If you’d asked me to spitball the percentage of films on DVD compared to the total amount made, I would have said maybe 10% to 15%. But less than 4%?

We all suspect that the majority of titles that haven’t made it to DVD are marginal junk, but it’s a near-certainty that at least 5% of the unseen are worth seeing/renting/owning. Many are listed on the left side of Hollywood Elsewhere, in the lower-left mustard-colored section. The list of DVD Unreleased has been compiled and maintained over the last year or so by Moises Chiullan.
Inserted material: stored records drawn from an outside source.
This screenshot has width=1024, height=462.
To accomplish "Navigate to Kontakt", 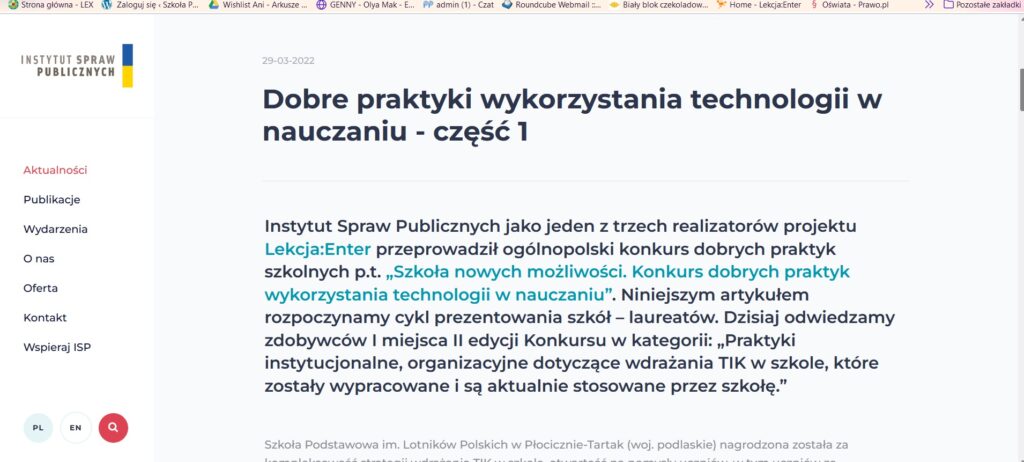I will [45, 317].
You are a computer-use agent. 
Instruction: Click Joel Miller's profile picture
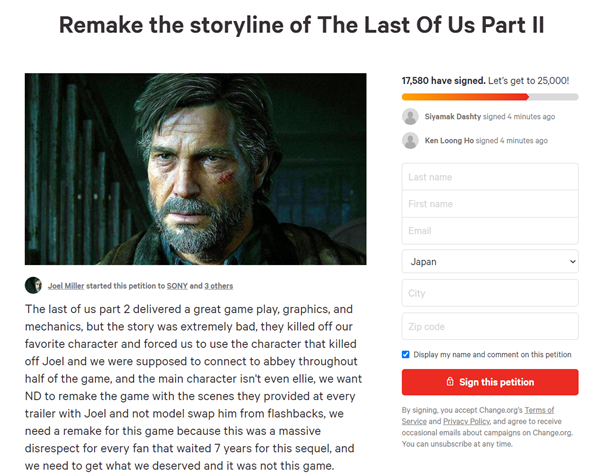point(33,285)
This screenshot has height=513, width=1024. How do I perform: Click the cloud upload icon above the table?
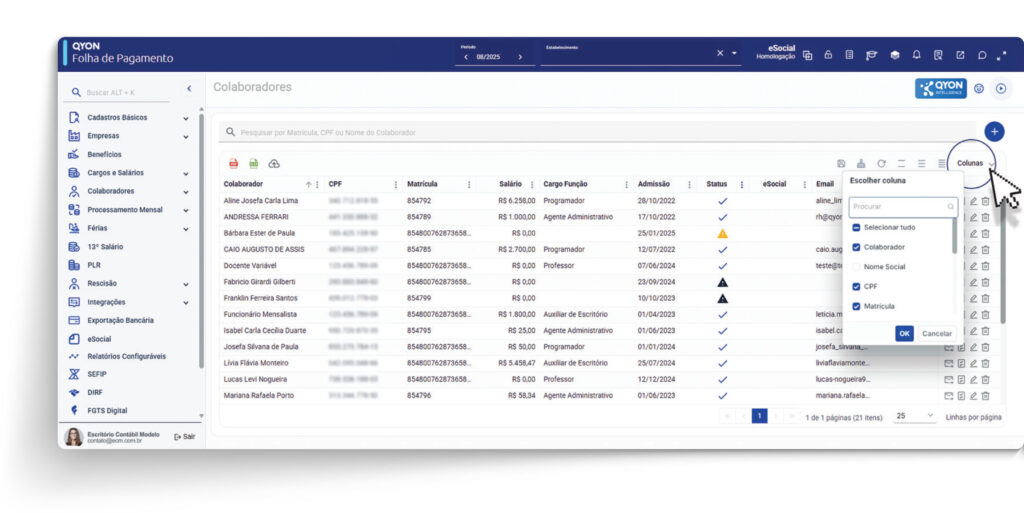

The films include Saint Joan (Otto Preminger, 1957), Macabre (William Castle, 1958), The Fiend Who Walked the West (G. Douglas, 1958), Five Gates to Hell (Clavell, 1959), Key Witness (Phil Karlson, 1960), Summer and Smoke (Peter Glenville, 1961), The Chapman Report (George Cukor,1962), Bachelor Flat (Tashlin, 1962 –on Hulu], The L Shaped Room (Forbes, 1963), The Chalk Garden (Ronald Neame, 1964), A Thousand Clowns (Coe, 1965), You’re a Big Boy Now (Coppola, 1966), The Whisperers (Forbes, 1967), Dark of the Sun (Jack Cardiff, 1968), Skidoo (Preminger, 1968), Last Summer (Frank Perry, 1969), The Comic (Carl Reiner, 1969); The Revolutionary (Williams, 1970), The Landlord (Hal Ashby, 1970), Diary of a Mad Housewife (Frank Perry, 1970), Tropic of Cancer (Strick, 1970), I Never Sang for My Father (Cates, 1970), Pretty Maids All In A Row (Roger Vadim, 1971), Sometimes a Great Notion (Paul Newman, 1971), Marriage of a Young Stockbroker (Turman, 1971), ‘Doc’ (Perry, 1971), The Music Lovers (Russell, 1971), Savage Messiah (Russell, ’72 or ’73), Drive, He Said (Jack Nicholson, 1971), The Steagle (Sylbert, 1971), The Last Movie (Hopper, 1971), Made For Each Other (Bean, 1971), The Day the Clown Cried (Jerry Lewis, 1972), Hickey & Boggs (Culp, 1972), The Carey Treatment (Edwards, 1972), Play It As It Lays (Perry, 1972), Pete ‘n’ Tillie (Ritt, 1972), Slither (Zieff, 1973), Love and Pain and the Whole Damn Thing (Pakula, 1973), Man on a Swing (Perry, 1974) and so on.